**DATA FOR PROCESSING**
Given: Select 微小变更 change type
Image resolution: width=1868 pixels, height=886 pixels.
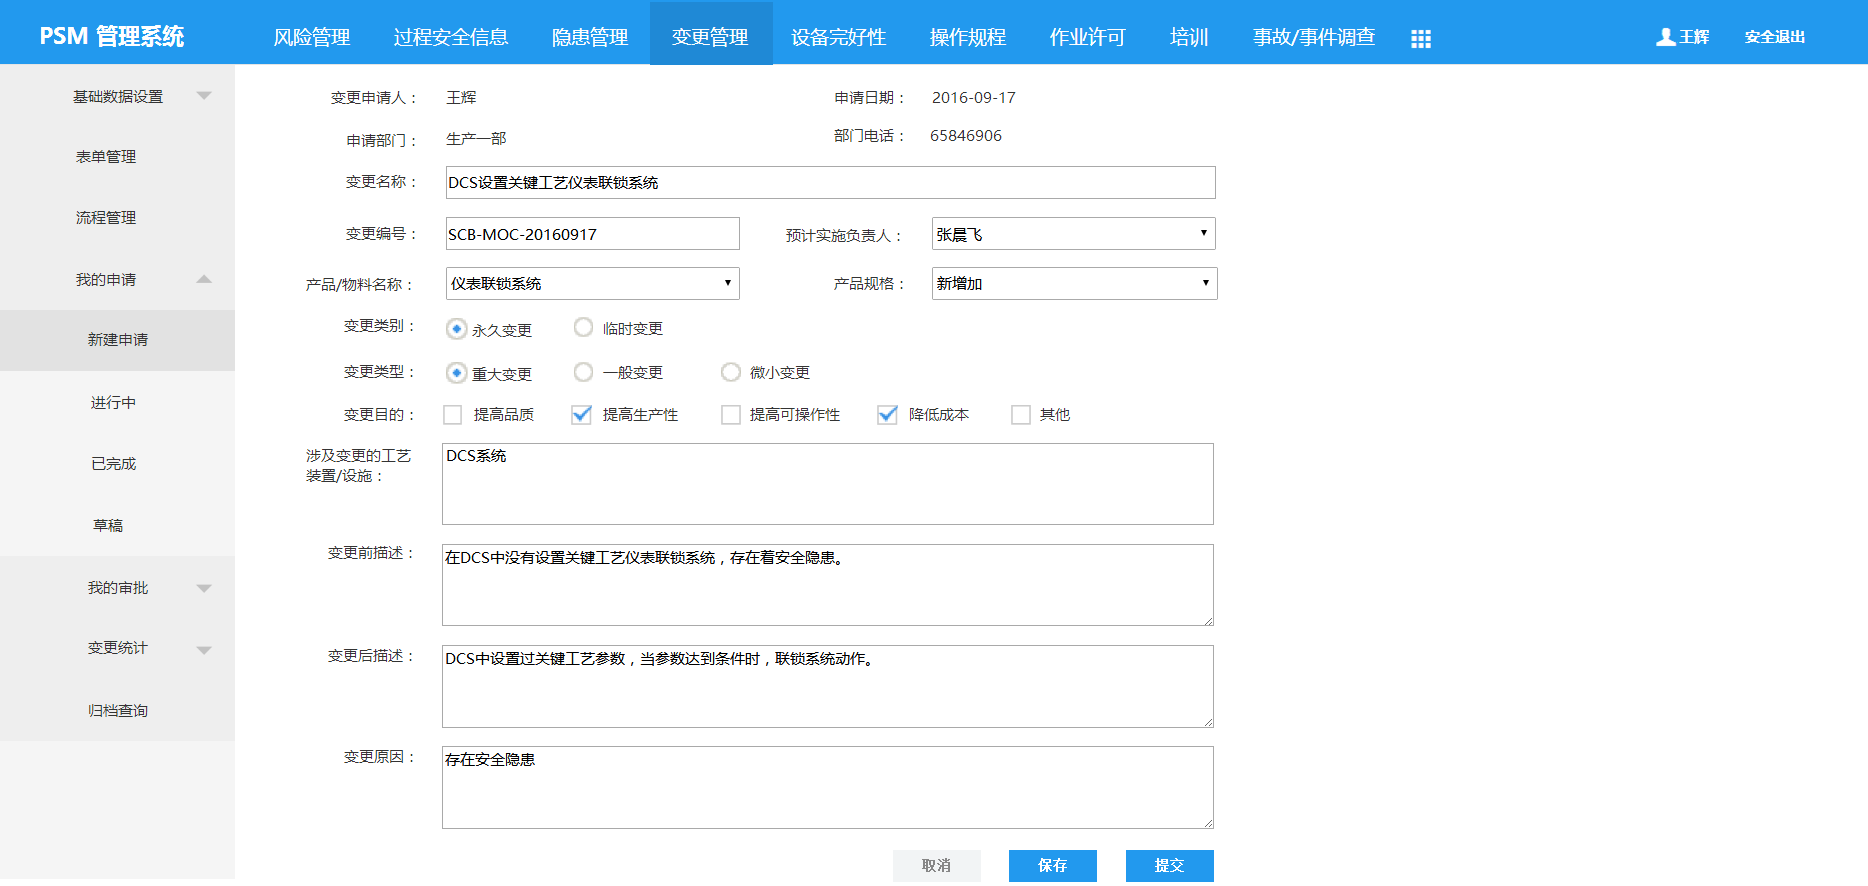Looking at the screenshot, I should (731, 372).
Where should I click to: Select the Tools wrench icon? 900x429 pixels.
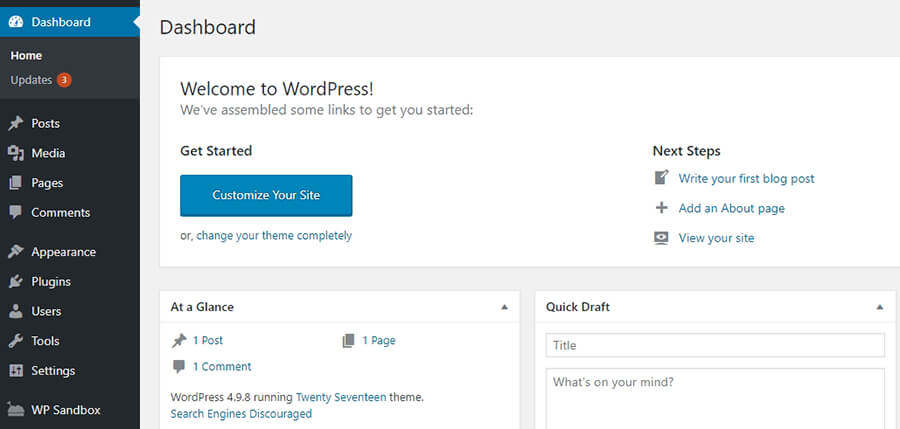point(16,341)
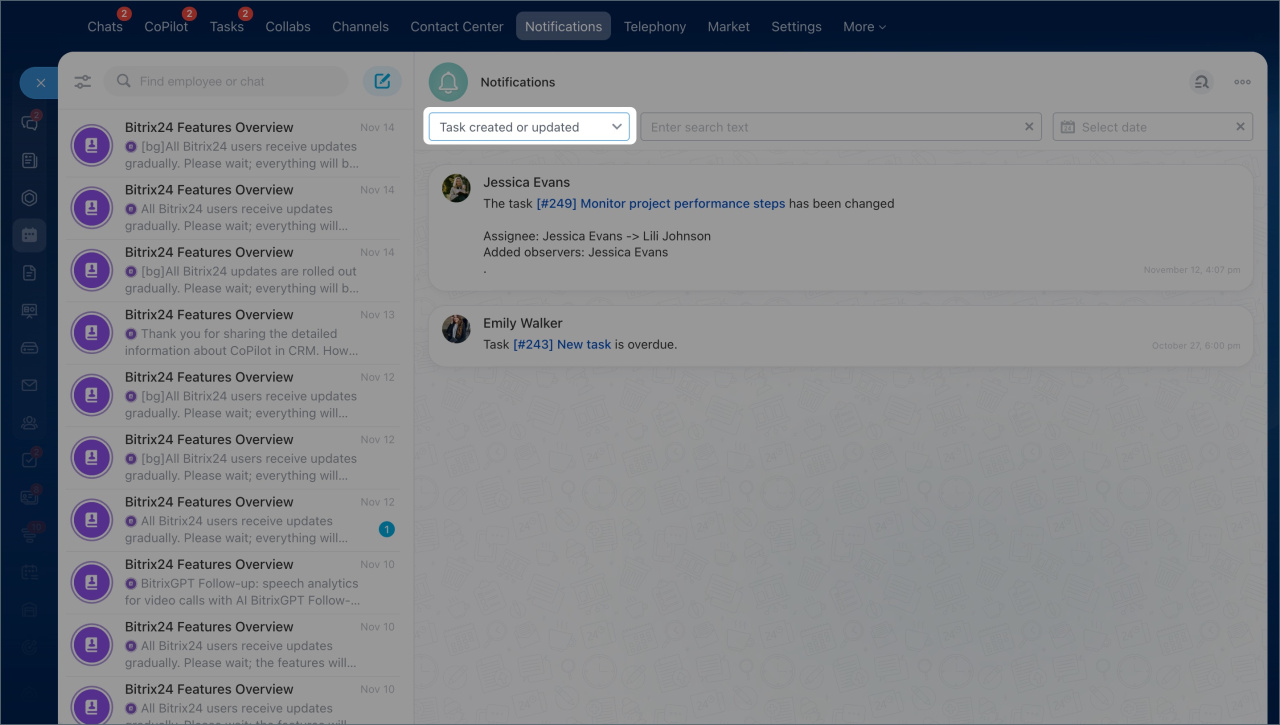
Task: Open task link #249 Monitor project performance steps
Action: point(660,203)
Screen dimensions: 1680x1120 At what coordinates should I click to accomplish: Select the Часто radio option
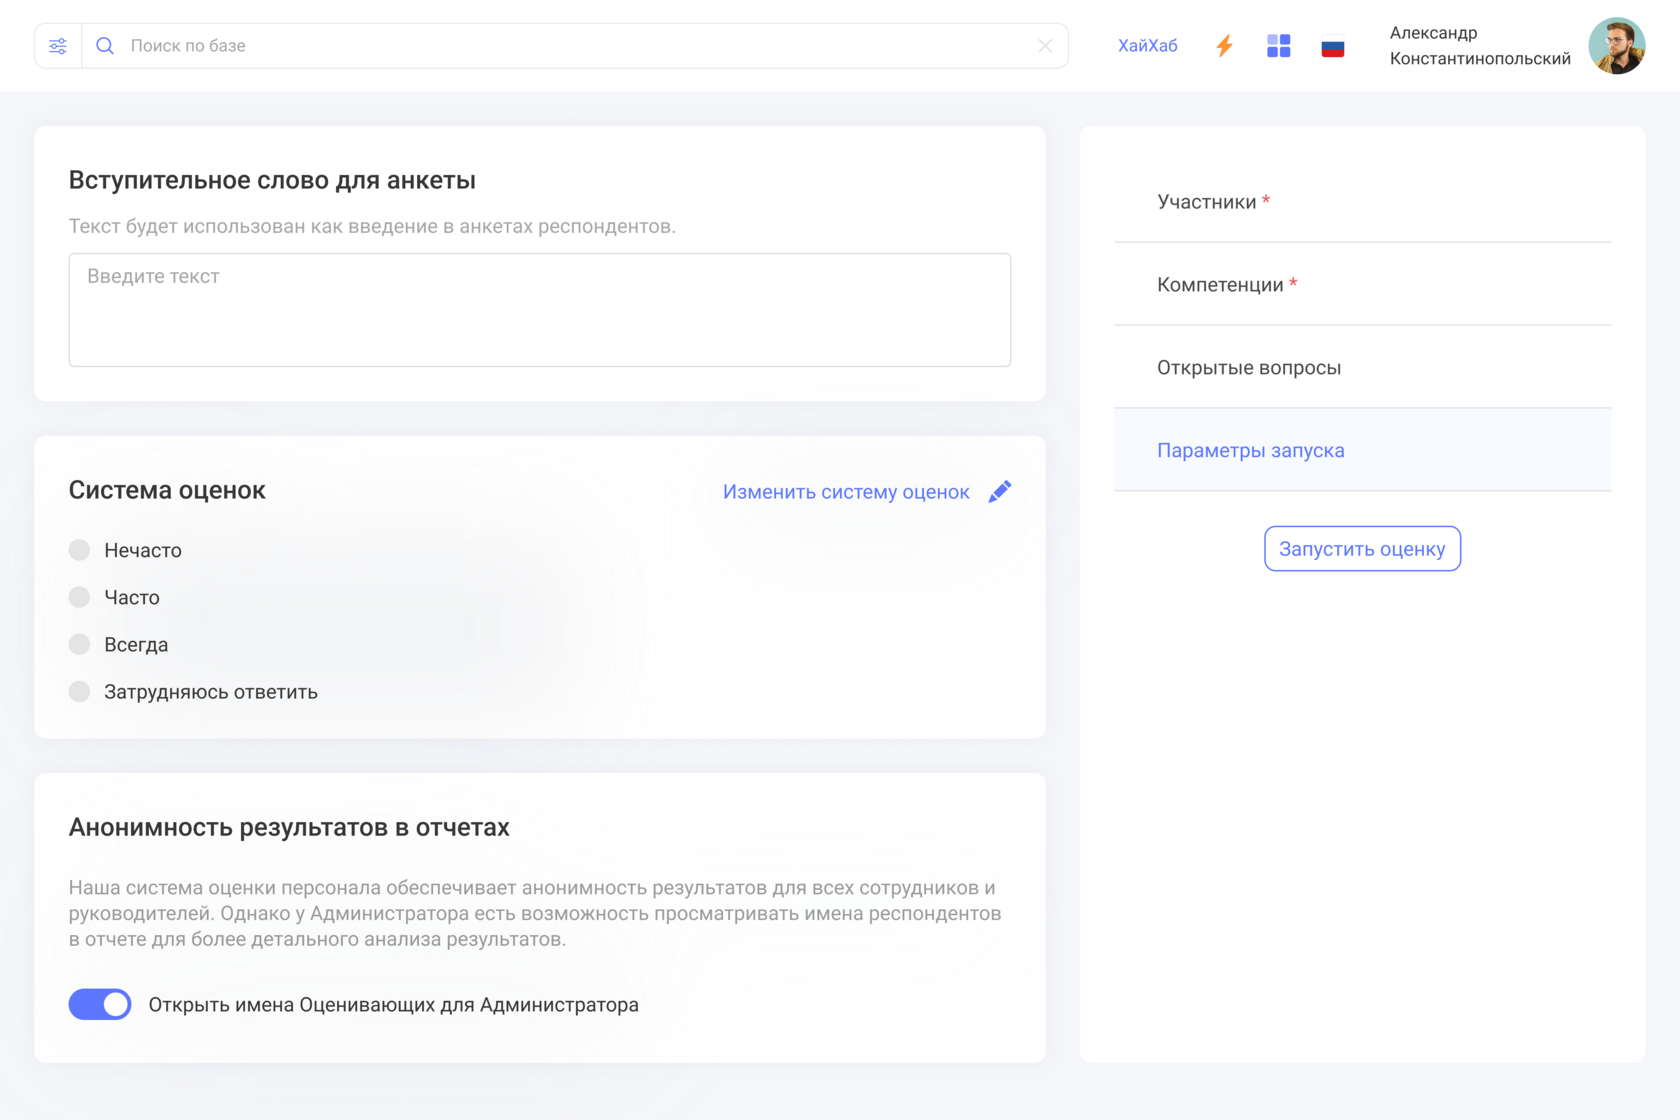click(x=80, y=597)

**WORK INSTRUCTION**
Both ends included, copy the lines from the one holding "Image resolution: width=1868" to the last line of the entries exactly, with all pictures left out.

**ANSWER TO THIS PROBLEM**
Image resolution: width=1868 pixels, height=886 pixels.
Looking at the screenshot, I should (731, 372).
Where should I click to: Select the Tools wrench icon? 900x429 pixels.
point(16,341)
Task: Open task link #249 Monitor project performance steps
Action: point(660,203)
Screen dimensions: 1680x1120 At what coordinates should I click to accomplish: Select the Часто radio option
click(x=80, y=597)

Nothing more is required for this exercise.